Volkswagen and Canada have pledged to invest more than C$20 billion ($14.8 billion) to build an EV battery plant in St. Thomas, Ontario, marking the biggest single investment ever in Canada’s electric-vehicle (EV) supply chain.
Volkswagen, Europe’s largest automaker, said it is planning to spend up to C$7 billion on the plant, which is expected to become its largest and generate up to 3,000 jobs.
The Canadian federal government will provide up to C$13.2 billion in manufacturing tax credits through 2032, along with a C$700 million grant, matching the $35 per kWh in production subsidies offered by the U.S. Inflation Reduction Act (IRA).
Ontario’s provincial government will also provide C$500 million in direct investment and allocate additional funds to upgrade local infrastructure.

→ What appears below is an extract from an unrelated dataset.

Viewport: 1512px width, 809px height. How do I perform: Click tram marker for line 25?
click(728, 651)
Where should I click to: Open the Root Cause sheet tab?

The plant will cover an area of 210 football fields and have the potential to produce up to 90 gigawatt hours of battery capacity, equivalent to one million electric vehicles per year. Groundbreaking is planned for 2024 and production is projected to begin by 2027, the carmaker said.
The project is expected to have a positive impact on the Canadian economy, with Prime Minister Justin Trudeau stating that it will be worth over C$200 billion in the coming decades.
“The factory will have six production blocks with the potential of up to 90 gigawatt hours… enough for a million electric vehicles a year,” said Frank Blome, CEO of Volkswagen’s battery unit, PowerCo SE. “The cell factory will span an area of 210 football fields.”
Volkswagen joins a Stellantis and LG Energy Solutions joint venture in building a battery gigafactory in Canada, as European carmakers seek to benefit from a U.S. climate law that requires 50 percent of EV battery components be made in North America for vehicles to qualify for generous U.S consumer tax credits.